Он и просил:
– Помните, всё то, что может оскорбить тонкую натуру раздражительного человека, то, напротив, приносит наслаждение мне. Вы этому верьте. Мне можно и нужно говорить всё, что никак нельзя никому другому сказать.
Затем, после всех поручений, оставался отъезд, который еще более вызывал недоумение и вопросительный взгляд москвичей. Одни не хотели понять, по какой такой надобности далась ему эта Италия. Другие же не шутя опасались, как бы он не понабрался там итальянского и таким образом не утратил бы своего прирожденного русского духа. Третьи таили обиду, что он с ними не посоветовался, ехать или не ехать ему, словно был он малый ребенок и сам не ведал ещё, что ему делать и как поступить.
Известие же о том, что, как только завершит второй том, он отправится непременно в Иерусалим поклониться гробу Господню, вызывало недоумение невероятное и даже, кажется, страх, не впал ли он уже в позорное ханжество, а Сергей Тимофеевич, человек твердой веры, глядел на него такими испуганными глазами, точно намеревался спросить, для чего ему ехать туда, да всё не решался, не понимая в растерянности, каковы у них отношения, и тут же перескакивая к мысли о том, что ему, возрастом старшему среди них, не пристало навязываться самому на доверенность.
Угадывая, какая малосъедобная каша заваривалась в этой слишком наивной душе, Николай Васильевич поощрял своего старшего друга быстрыми взглядами всё же спросить, что ничего не стрясется худого, даже если он не ответит, а их души от такого запроса станут ещё чуть поближе друг к другу. Зря старался, следовал неминуемый вывод. Знать, не находилось в его старшем друге той силы светлой любви, которой всё нипочем, и не набралось веры в силу его ответной светлой любви. Он опускал печально глаза и размышлял:
«Нашей души движения лирические сообщать кому бы то ни было неразумно.
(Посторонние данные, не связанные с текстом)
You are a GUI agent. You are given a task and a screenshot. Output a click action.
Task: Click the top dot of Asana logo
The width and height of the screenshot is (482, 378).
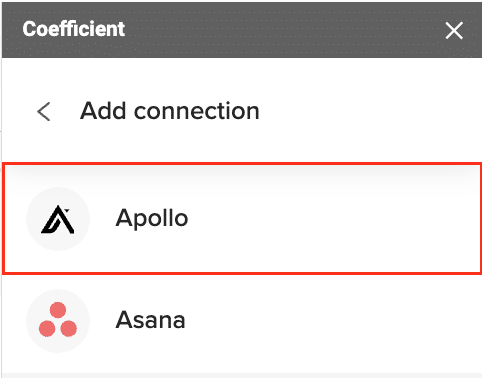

Одна только всемогущая любовь питает к ним тихую веру, умеет беречь, как святыню… Во глубине души любящего душевное слово…»
И как бы между прочим напоминал:
– А все-таки помните, что путешествие мое ещё далеко. Раньше окончания моего труда оно не может быть предпринято ни в каком случае. Раньше душа моя для него быть готова не в силах.
Тогда Сергей Тимофеевич заговаривал стороной о разных трудностях и опасностях его путешествия, своими намеками, должно быть, предлагая ему отказаться от слишком странных, никому не понятных планов своих. Он же на это ответствовал, что, напротив, опасностей не предвидится никаких, что его путешествие случится ещё очень и очень нескоро и что по этой причине едва ли имеется смысл понапрасну предавать себя во власть беспокойства. Так и не разузнали москвичи от него, отчего он назначил себе путешествие, и по этой причине ставили его в положение до того нестерпимое, ложное, что во всё пребывание в дорогой его сердцу России, по их милости, Россия как-то странно рассеивалась и разлеталась в его голове. До того рассеивалась, до того разлеталась, что он оказывался не в состоянии собрать её в одно целое, без чего в одно целое не могла сложиться поэма. По этой причине его дух упадал и даже самое желание узнать её пропадало. Кто бы в эту заваруху поверил ему, в особенности без изъяснения главнейших причин? А главнейшие причины истолковать было бы невозможно, да к тому же и долго, так что ни на какие истолкования он и решиться не мог.
Для него это дело кончилось тем, что он положил себе срок и в обязанность вменил непременно исполнить его. Такой срок был до крайности нужен ему. Вероятно, не потому, чтобы посчитал себя недостойным отправиться тотчас. Такую мысль, если бы она забралась ему в голову, он посчитал бы безумной. Человеку не только невозможно быть достойным вполне, но даже невозможно знать меру и степень своего достоинства и недостоинства. Он же потому не отправлялся в этот путь тотчас, что время ещё не настало, им же самим и определенное в глубинах души. Только по совершенном окончании труда своего хотел он предпринять этот путь. Так ему это сказалось в душе, так твердил ему внутренний голос, смысл и разум его. Окончание труда перед путешествием ко гробу Господню было необходимо, как необходима душевная исповедь перед святым причащением. Его труд явился бы его оправданием. Видимо, так.